PURPOSE: The present study assessed the comparative efficacy of chest mobility exercises versus Proprioceptive Neuromuscular Facilitation (PNF) stretching in enhancing functional capacity along with pulmonary function among patients having COPD by measuring improvements in lung function and exercise tolerance.
MATERIALS AND METHODS: Sixty patients with COPD aged 40-50 years participated in this study; all were in the moderate stage (GOLD II). They were randomized into two equivalent groups: Group (A) with 30 patients undergoing chest mobility exercise, and Group (B) with 30 patients undergoing proprioceptive neuromuscular facilitation (PNF) stretching. Unpaired t-tests were used to compare the characteristics of the two groups. The Shapiro-Wilk test was used to assess the normality of the data distribution. MANOVA was used to compare within- and between-group effects on measured variables (Pulmonary Function, 6 MWT, COPD Assessment Test, dyspnea VAS, and chest expansion).

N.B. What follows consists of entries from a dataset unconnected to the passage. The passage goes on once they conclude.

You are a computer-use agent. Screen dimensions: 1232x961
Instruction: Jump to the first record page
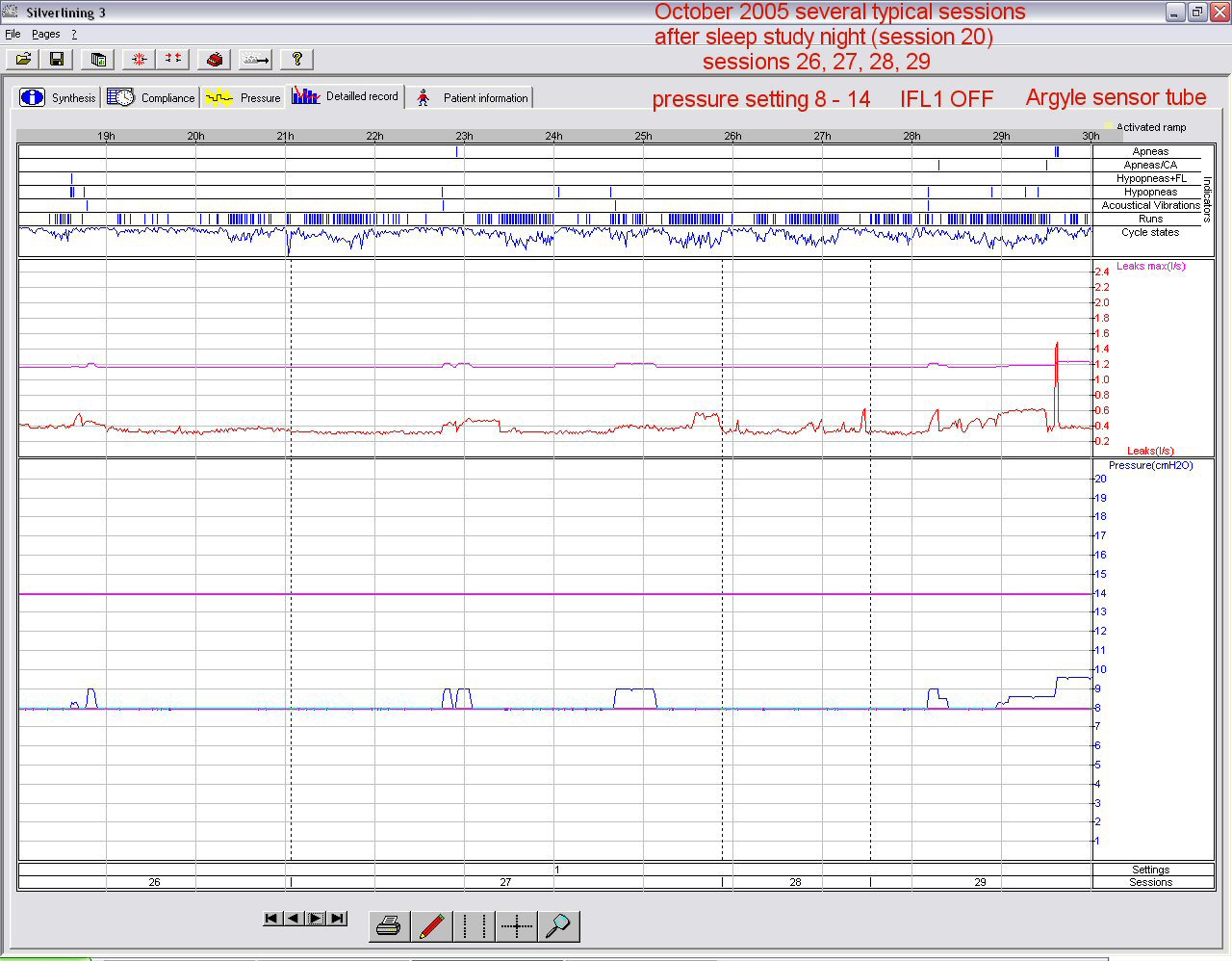point(271,919)
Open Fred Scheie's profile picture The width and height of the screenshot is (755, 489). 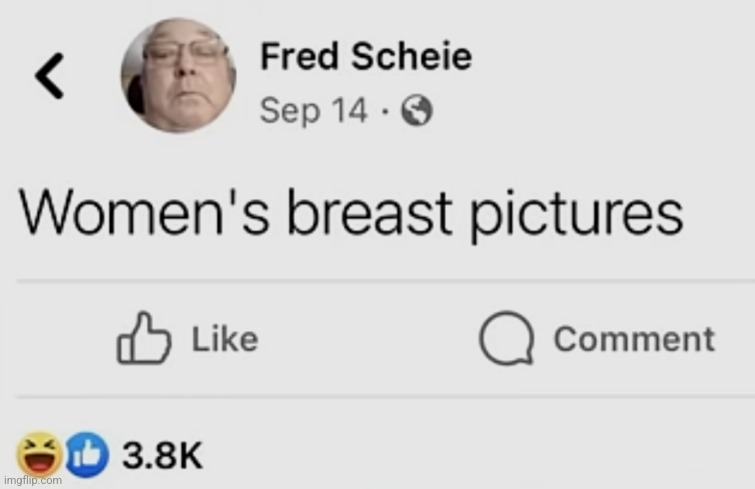click(x=179, y=75)
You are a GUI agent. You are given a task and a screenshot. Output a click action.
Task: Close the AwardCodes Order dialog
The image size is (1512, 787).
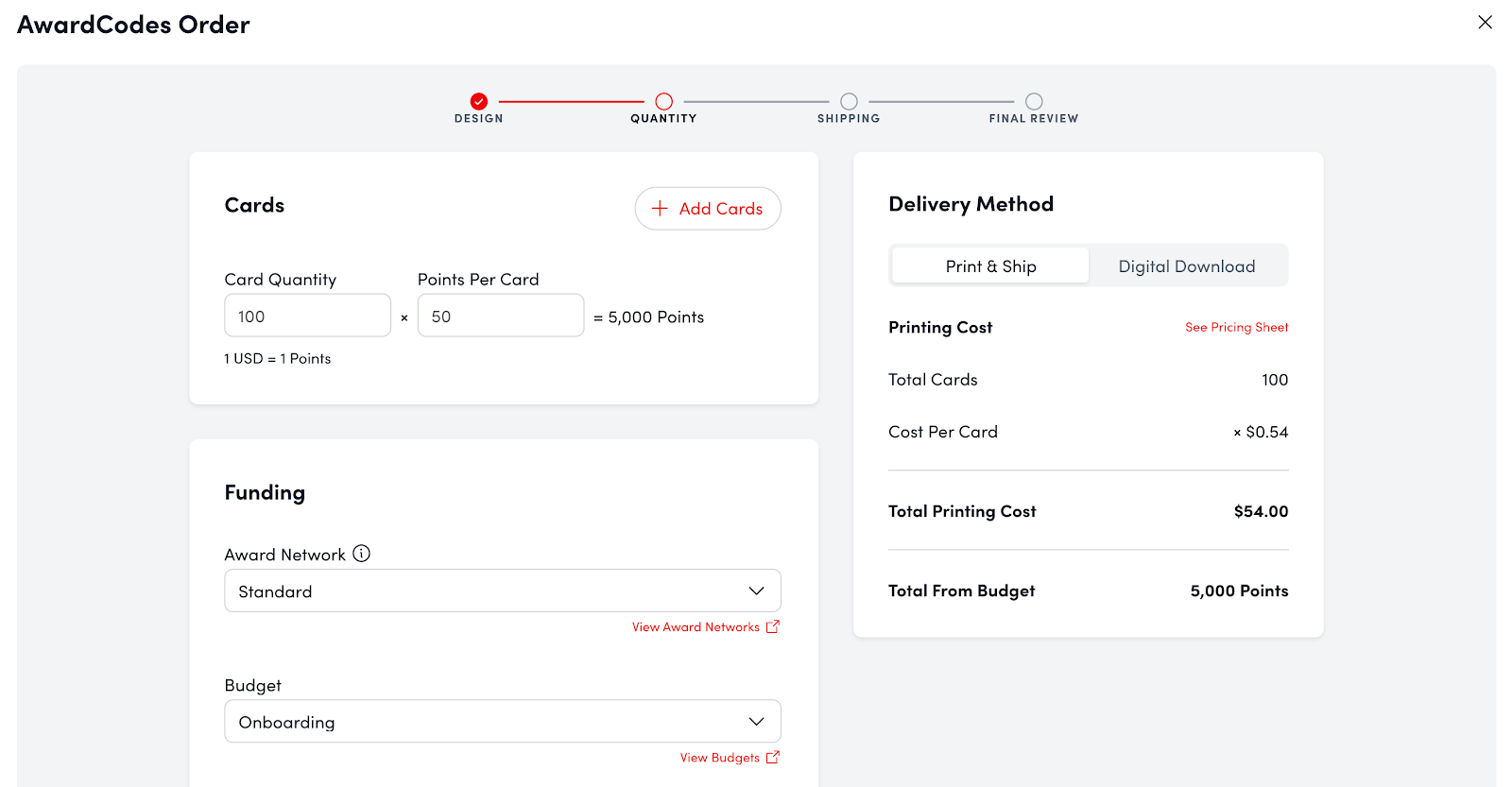(1485, 23)
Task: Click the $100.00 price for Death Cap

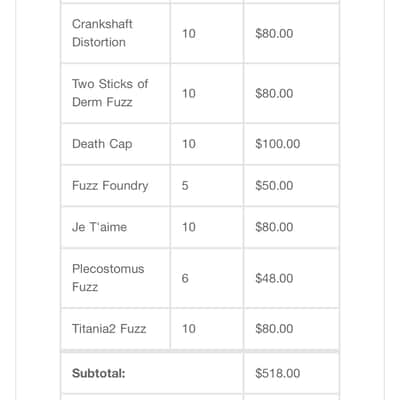Action: coord(278,144)
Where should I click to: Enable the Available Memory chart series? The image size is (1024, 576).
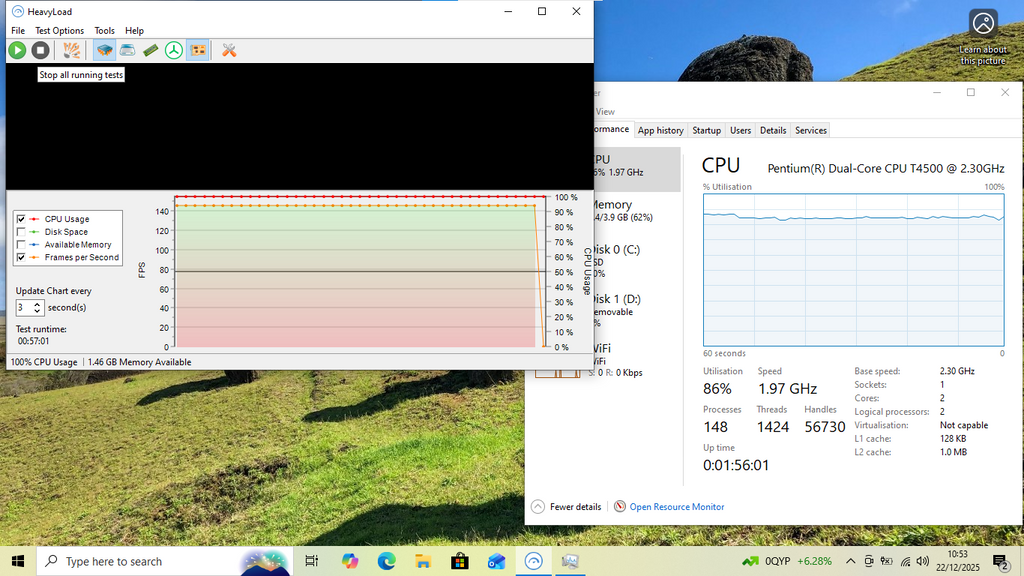tap(21, 245)
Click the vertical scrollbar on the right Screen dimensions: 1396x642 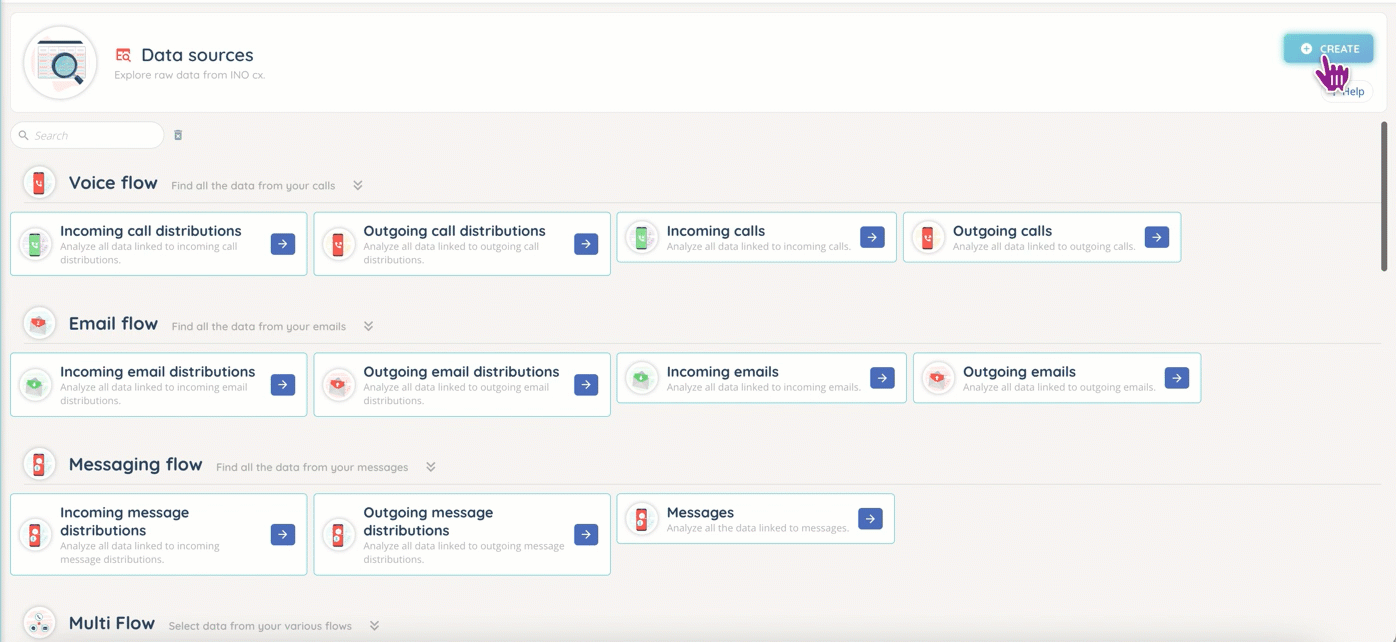[x=1384, y=195]
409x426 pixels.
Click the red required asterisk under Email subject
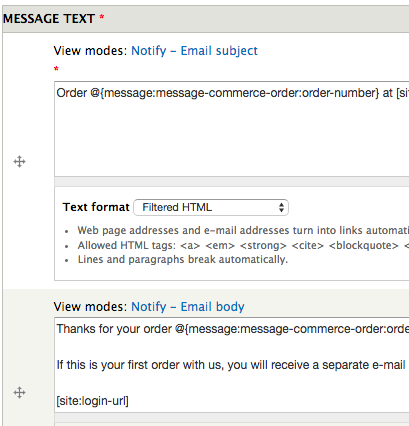pos(56,69)
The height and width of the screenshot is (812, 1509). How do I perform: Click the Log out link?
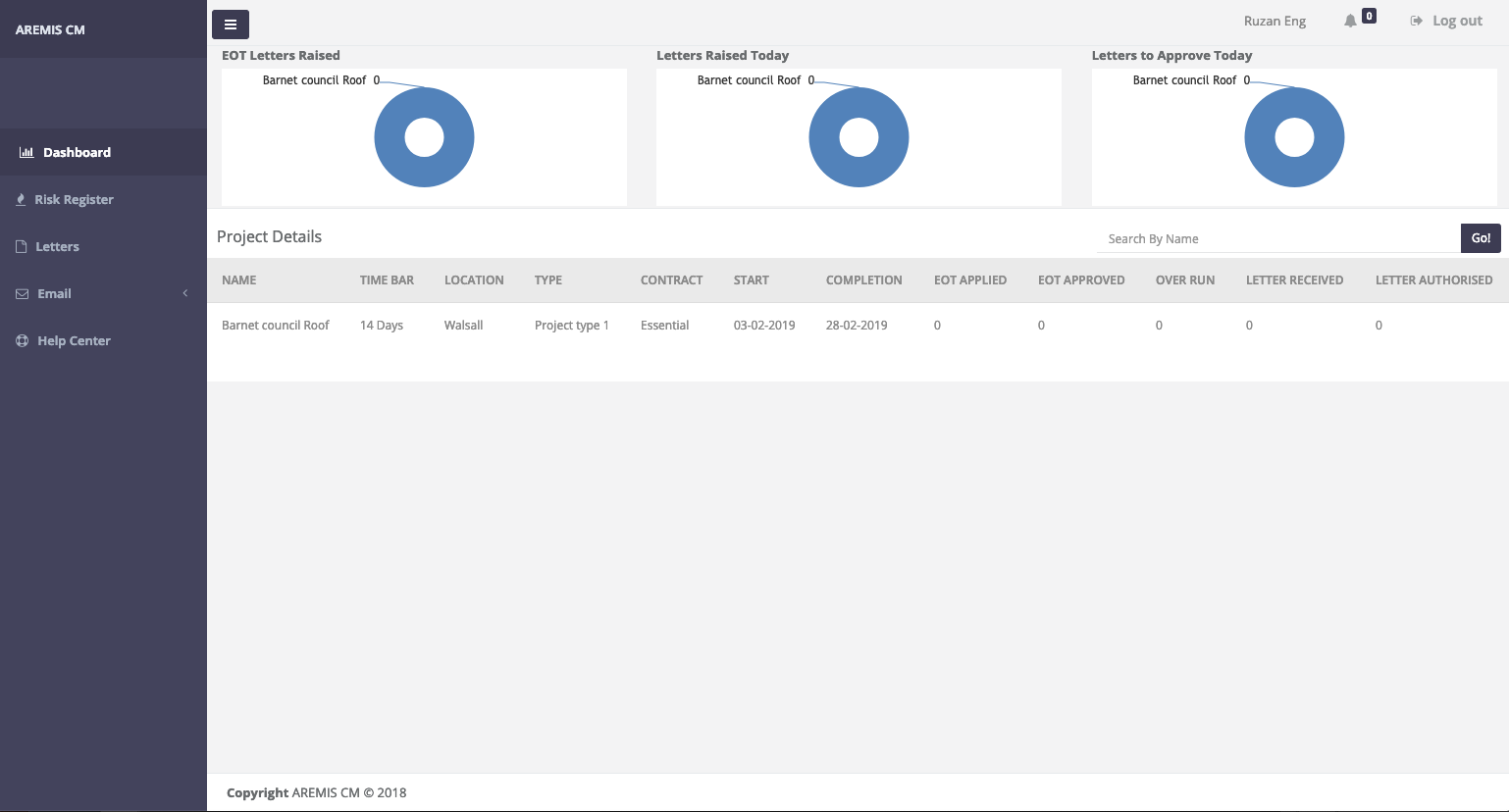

RESULTS: There was a substantial difference in the mean values between groups A and B. Both groups showed improvements in the outcome measures of pulmonary function, functional capacity, and chest expansion. However, group (A) shows better improvement with a mean difference in FEV1 = 2.5 [95 % CI = 1.6, 3.6], FVC = 3.7 [95 %CI = 1.6, 5.7], and 6 MWT30.3 m [95 %CI = 19, 41.6] m (p = 0.001) after seven sessions.
CONCLUSION: Both chest mobility exercises and PNF stretching could improve functional capacity and pulmonary functions in COPD patients.
TRIAL REGISTRATION: The study was registered prospectively with ClinicalTrials.gov (NCT06269029).